Strategic Management: Evaluation and Execution Course
Strategic Management: Evaluation and Execution
Teaching strategic management classes can be a very difficult challenge for professors. In most business schools, strategic management is a “capstone” course that requires students to draw on insights from various functional courses they have completed (such as marketing, finance, and accounting) to understand how top executives make the strategic decisions that drive whether organizations succeed or fail
Teaching strategic management classes can be a very difficult challenge for professors. In most business schools, strategic management is a “capstone” course that requires students to draw on insights from various functional courses they have completed (such as marketing, finance, and accounting) to understand how top executives make the strategic decisions that drive whether organizations succeed or fail. Many students have very little experience with major organizational choices. This undermines many students’ engagement in the course.
Our course is designed to enhance student engagement. A good product in any industry matches what customers want and need, and the course industry is no exception. It is well documented that many of today’s students are visual learners. To meet students’ wants and needs (and thereby create a much better teaching experience for professors), our course offers the following:
- Several graphic displays in each chapter that summarize key concepts in a visually appealing format.Chapter 1 "Mastering Strategy: Art and Science", for example, offers graphic displays on (1) the “5 Ps” of strategy; (2) intended, emergent, and realized strategies; (3) strategy in ancient times; (4) military strategy; and (5) the evolution of strategic management as a field of study. The idea for the graphic displays was inspired by the visually rich and popular series on business published by DK Publishing.
- Rich, illustrative examples drawn from companies that are relevant to many students. As part of our emphasis on examples, each chapter uses one company as an ongoing example to bring various concepts to life. In Chapter 1 "Mastering Strategy: Art and Science", Apple is used as the ongoing example.

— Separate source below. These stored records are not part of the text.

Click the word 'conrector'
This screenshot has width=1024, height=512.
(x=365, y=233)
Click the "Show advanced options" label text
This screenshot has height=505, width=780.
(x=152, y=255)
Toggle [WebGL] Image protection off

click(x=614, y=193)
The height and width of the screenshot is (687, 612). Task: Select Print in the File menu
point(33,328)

- A “strategy at the movies” feature in each chapter that links course concepts with a popular motion picture. In Chapter 1 "Mastering Strategy: Art and Science", for example, we describe how The Social Network illustrates intended, emergent, and realized strategies.

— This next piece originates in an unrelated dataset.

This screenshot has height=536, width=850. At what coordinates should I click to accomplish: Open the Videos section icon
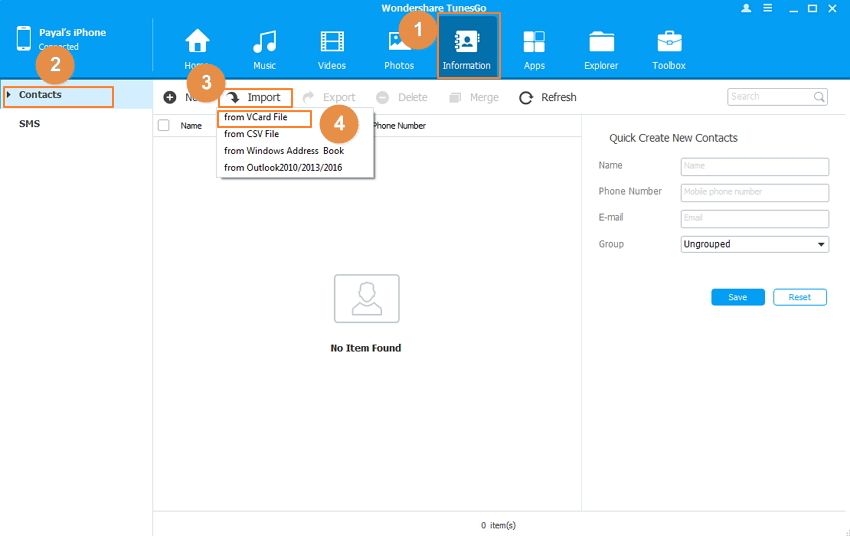[x=332, y=43]
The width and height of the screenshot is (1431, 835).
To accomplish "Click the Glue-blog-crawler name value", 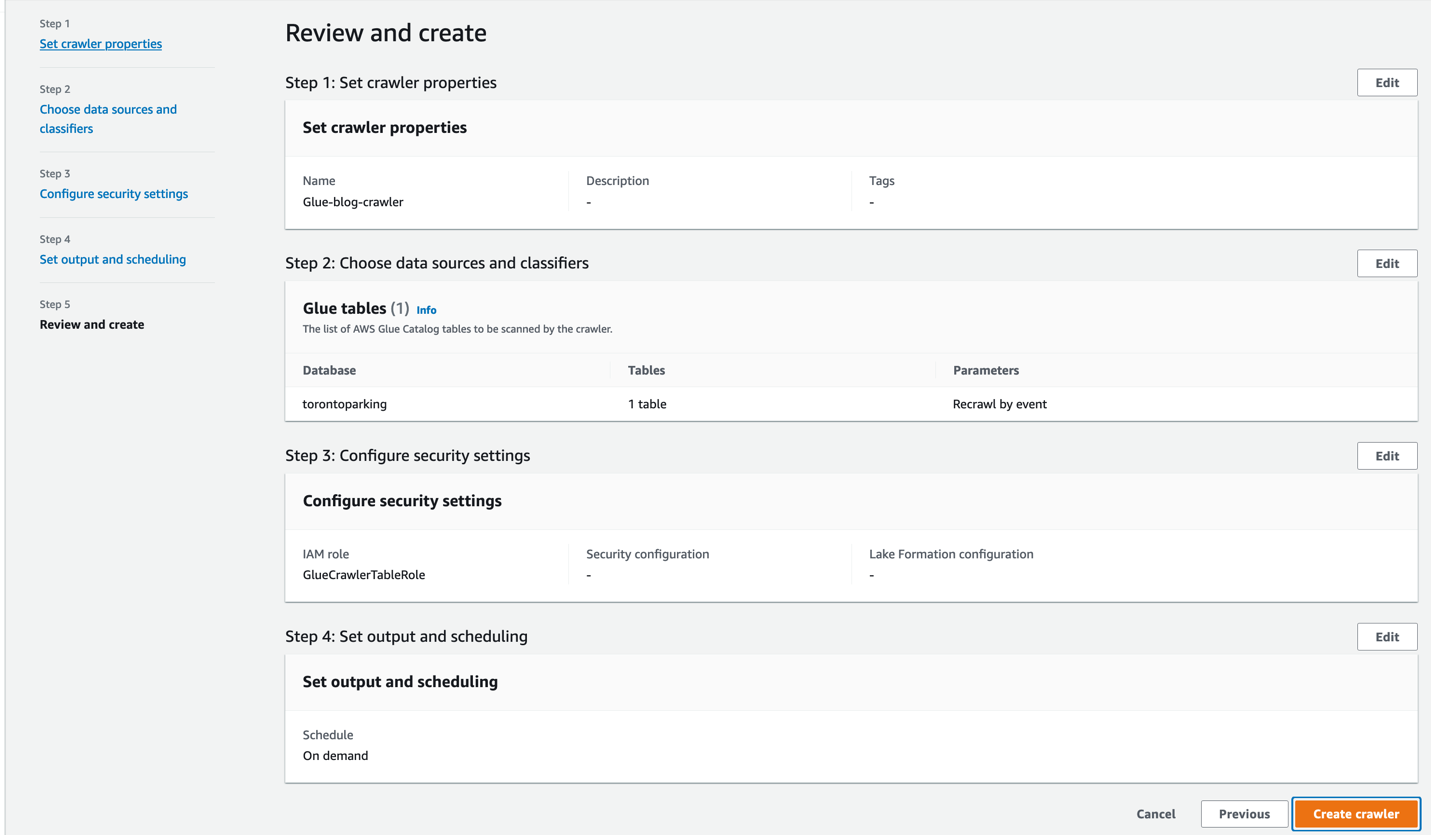I will [353, 202].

Meanwhile, working within the Unnamed Publisher business model gives our course a significant price advantage over other courses. Politicians in many states are paying more and more attention over time to the cost of a college education, including the high prices of most courses. It is therefore reasonable to expect an ever-increasing number of professors to seek modestly priced courses. Professors still want to be assured of quality, of course. Both of us are endowed chairs at Research I universities. We have long track records of publishing our research in premier journals, and we have served in a variety of editorial and review board roles for such journals. Finally, we recognize that professors want to minimize their switching costs when adopting a new course. Although every course is a little unique, our table of contents offers a structure and topic coverage that parallels what market leading courses provide.

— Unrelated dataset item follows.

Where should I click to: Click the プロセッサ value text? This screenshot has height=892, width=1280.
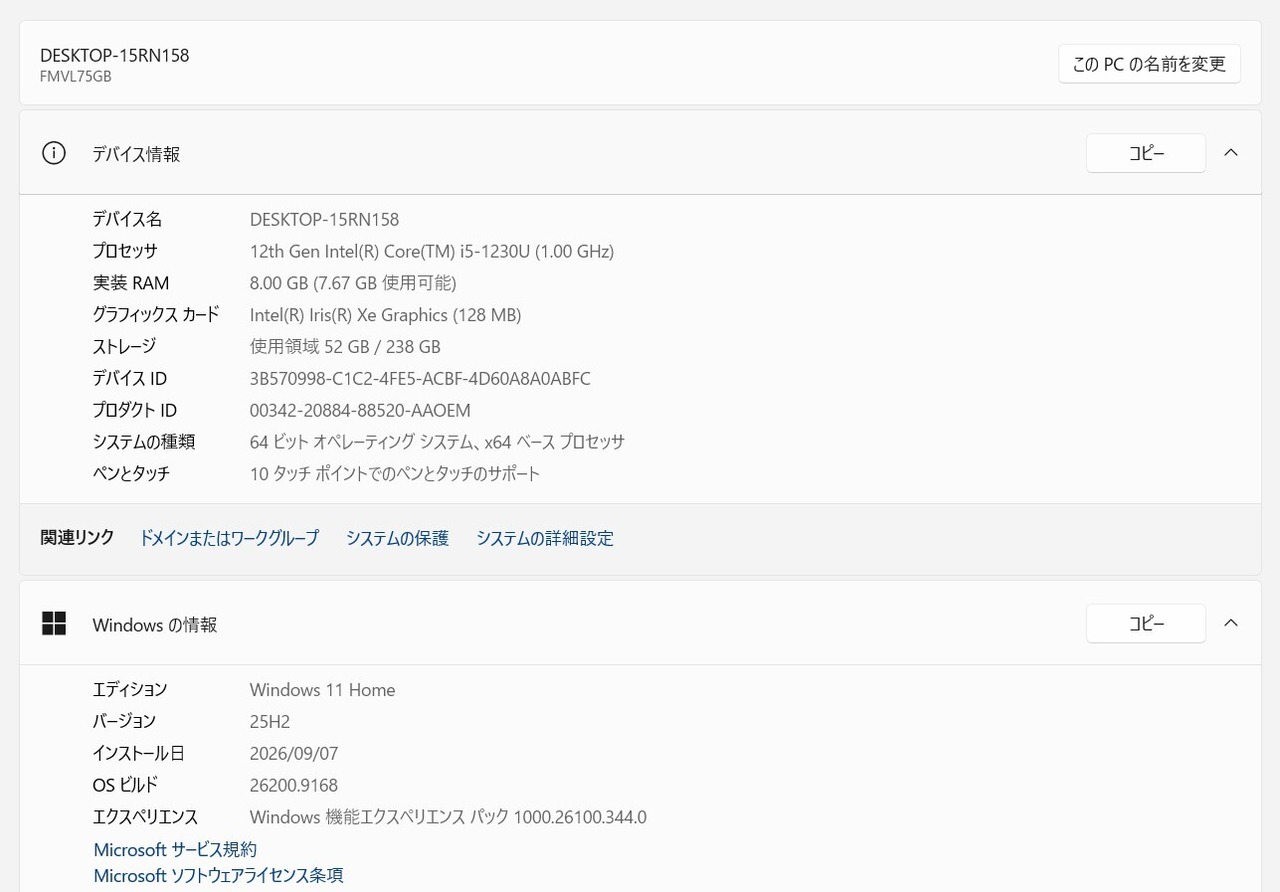point(432,251)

Dave Ketchen serves as Lowder Eminent Scholar and Professor of Management at Auburn University. An award-winning educator, Ketchen has taught Strategic Management, Principles of Management, and Franchising. His research interests include strategic management, entrepreneurship, research methods, and strategic supply-chain management. He has published more than one hundred articles in journals such as Administrative Science Quarterly, Academy of Management Journal, and Strategic Management Journal. He has served on thirteen editorial boards, including those of Academy of Management Review, Strategic Management Journal, and Journal of Management Studies. He has served as associate editor for seven journals, including Academy of Management Journal, Journal of International Business Studies, and Organizational Research Methods. Ketchen serves on the teaching team for the Entrepreneurship Bootcamp for Veterans with Disabilities at Florida State University, has acted as an expert witness, and has assisted a variety of private and public sector entities with strategic planning. He is the former chair of the board of directors for the Alabama Launchpad (a statewide business plan competition) and currently serves on the Steering Committee for the Michelin Development–East Alabama (an entity that provides low-interest loans to fuel job creation).
Jeremy Short is the Rath Chair in Strategic Management at the University of Oklahoma. His award-winning teaching includes classes such as Principles of Management, Strategic Management, Entrepreneurship, and Management History. Short’s research focuses on the determinants of firm and organizational performance. He has published more than fifty articles in such journals as Strategic Management Journal, Organization Science, Personnel Psychology, Organizational Behavior and Human Decision Processes, Academy of Management Learning and Education, and Journal of Management Education, among others. He is an associate editor for the Journal of Management and serves on the editorial board of Organizational Research Methods. He also coauthored the first Harvard Business School case in graphic novel format.